Requirement |
Copy the lines of the material below verbatim, from the line with "Tap the text" to the line with "coord(357,530)", including both of those lines.

Dataset items |
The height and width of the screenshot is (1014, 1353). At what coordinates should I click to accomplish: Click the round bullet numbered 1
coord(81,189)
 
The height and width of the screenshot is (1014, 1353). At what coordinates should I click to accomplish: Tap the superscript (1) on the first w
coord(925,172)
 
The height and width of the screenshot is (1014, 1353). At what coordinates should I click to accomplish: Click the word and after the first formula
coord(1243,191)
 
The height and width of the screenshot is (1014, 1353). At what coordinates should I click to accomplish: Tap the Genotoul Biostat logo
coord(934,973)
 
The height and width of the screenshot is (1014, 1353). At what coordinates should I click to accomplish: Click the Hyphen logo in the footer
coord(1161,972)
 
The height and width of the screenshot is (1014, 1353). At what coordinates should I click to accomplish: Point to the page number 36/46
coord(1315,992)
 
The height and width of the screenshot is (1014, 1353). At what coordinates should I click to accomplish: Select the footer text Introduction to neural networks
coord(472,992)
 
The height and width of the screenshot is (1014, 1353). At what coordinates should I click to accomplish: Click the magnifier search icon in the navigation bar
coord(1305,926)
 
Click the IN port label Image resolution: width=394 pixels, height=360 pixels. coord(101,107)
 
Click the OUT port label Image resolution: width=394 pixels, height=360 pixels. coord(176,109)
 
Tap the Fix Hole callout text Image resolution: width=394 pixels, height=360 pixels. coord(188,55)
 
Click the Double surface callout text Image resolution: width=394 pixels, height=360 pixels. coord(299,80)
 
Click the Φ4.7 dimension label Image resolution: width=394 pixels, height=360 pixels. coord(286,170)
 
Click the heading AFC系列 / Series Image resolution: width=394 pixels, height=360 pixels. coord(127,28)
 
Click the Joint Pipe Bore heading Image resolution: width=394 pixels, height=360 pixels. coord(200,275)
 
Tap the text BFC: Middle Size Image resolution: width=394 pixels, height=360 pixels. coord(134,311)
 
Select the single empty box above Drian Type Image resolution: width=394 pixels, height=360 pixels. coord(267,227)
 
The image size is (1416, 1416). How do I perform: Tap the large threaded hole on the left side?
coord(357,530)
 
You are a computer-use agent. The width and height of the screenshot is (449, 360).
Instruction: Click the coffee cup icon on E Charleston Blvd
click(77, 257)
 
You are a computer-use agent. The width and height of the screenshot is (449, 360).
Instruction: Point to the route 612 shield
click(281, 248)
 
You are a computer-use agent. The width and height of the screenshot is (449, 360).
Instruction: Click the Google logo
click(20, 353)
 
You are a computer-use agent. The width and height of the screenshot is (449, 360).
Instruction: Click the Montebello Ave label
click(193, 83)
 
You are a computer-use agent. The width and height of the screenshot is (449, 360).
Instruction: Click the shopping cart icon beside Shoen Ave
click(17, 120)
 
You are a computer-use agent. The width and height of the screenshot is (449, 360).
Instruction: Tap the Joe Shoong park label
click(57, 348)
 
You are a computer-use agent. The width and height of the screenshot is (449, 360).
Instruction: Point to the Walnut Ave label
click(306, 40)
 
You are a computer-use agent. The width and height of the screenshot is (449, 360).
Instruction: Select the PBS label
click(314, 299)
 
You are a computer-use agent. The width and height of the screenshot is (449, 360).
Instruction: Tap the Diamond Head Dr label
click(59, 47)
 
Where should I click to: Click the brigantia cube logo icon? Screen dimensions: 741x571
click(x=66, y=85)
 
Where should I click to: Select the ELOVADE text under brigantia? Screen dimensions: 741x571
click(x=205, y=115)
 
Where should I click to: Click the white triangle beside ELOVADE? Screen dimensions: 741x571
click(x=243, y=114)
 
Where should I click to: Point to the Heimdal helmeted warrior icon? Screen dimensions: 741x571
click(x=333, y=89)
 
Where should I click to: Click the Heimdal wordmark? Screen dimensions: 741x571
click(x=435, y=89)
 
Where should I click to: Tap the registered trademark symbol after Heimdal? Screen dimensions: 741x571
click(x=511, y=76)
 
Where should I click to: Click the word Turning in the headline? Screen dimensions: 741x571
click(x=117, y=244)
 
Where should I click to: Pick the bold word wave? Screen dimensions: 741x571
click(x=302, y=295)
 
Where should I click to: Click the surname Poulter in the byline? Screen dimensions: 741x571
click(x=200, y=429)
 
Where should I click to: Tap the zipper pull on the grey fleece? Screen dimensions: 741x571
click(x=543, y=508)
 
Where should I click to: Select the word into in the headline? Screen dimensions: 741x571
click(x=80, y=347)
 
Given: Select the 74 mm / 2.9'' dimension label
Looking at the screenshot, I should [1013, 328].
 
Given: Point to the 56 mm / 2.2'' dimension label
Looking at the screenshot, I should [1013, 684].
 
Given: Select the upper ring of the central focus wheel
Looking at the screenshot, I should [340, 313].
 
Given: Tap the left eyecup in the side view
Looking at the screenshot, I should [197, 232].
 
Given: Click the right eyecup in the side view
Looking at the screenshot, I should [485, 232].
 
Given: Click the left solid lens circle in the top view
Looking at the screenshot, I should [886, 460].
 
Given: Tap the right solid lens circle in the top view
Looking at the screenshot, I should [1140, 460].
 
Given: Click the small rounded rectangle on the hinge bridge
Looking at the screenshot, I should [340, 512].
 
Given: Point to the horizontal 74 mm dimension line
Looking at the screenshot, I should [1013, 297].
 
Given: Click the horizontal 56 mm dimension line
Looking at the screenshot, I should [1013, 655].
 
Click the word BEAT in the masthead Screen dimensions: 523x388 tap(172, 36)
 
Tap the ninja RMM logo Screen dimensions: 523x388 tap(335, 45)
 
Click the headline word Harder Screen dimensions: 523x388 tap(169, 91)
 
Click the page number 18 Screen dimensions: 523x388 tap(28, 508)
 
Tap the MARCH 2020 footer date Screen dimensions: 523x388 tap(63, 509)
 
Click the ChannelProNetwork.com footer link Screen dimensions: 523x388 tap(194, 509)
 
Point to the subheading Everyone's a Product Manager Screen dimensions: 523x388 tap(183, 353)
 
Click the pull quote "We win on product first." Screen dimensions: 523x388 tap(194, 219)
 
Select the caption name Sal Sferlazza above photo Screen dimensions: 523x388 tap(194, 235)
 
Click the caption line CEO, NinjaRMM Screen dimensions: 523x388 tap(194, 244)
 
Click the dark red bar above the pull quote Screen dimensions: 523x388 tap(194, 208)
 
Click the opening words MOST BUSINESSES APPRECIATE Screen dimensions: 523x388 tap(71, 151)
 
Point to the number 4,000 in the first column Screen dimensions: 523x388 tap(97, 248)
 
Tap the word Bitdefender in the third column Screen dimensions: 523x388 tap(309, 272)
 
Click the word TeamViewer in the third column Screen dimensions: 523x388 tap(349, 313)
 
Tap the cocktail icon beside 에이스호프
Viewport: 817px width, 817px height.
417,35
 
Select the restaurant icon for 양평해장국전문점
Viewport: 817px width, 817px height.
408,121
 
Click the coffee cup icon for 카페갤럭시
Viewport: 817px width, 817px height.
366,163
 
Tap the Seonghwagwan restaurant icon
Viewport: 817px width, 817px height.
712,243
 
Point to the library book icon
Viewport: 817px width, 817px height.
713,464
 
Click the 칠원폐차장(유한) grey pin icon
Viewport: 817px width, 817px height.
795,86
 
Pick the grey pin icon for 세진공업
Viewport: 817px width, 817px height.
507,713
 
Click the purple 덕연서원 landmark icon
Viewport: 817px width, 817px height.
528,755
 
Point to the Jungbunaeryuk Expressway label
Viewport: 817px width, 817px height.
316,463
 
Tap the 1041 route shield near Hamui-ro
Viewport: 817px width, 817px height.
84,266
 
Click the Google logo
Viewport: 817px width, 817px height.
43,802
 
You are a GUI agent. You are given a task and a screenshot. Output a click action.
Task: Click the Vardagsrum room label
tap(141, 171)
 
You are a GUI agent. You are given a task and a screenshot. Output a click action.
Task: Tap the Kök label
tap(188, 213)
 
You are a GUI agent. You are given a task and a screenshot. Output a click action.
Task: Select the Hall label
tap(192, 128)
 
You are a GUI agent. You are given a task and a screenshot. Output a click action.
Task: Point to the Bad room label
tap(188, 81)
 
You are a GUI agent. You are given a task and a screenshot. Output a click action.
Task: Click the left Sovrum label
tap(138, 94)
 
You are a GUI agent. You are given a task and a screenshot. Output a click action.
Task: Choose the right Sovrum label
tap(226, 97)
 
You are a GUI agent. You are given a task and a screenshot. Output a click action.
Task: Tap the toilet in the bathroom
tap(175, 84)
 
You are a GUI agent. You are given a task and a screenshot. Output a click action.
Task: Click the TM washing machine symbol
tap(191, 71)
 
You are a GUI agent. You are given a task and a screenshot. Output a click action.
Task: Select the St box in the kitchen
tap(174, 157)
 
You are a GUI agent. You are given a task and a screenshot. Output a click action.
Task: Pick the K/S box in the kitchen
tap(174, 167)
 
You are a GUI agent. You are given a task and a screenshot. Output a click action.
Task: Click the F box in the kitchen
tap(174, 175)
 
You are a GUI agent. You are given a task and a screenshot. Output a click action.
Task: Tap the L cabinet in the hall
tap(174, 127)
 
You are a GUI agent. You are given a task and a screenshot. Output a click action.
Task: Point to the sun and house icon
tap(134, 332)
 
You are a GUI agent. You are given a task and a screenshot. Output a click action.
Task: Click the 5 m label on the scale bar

Answer to this task |
Tap the text BFC: Middle Size Image resolution: width=394 pixels, height=360 pixels. coord(134,311)
 
Select the single empty box above Drian Type Image resolution: width=394 pixels, height=360 pixels. coord(267,227)
 
The image size is (1416, 1416). How do I perform: Tap the large threaded hole on the left side?
coord(357,530)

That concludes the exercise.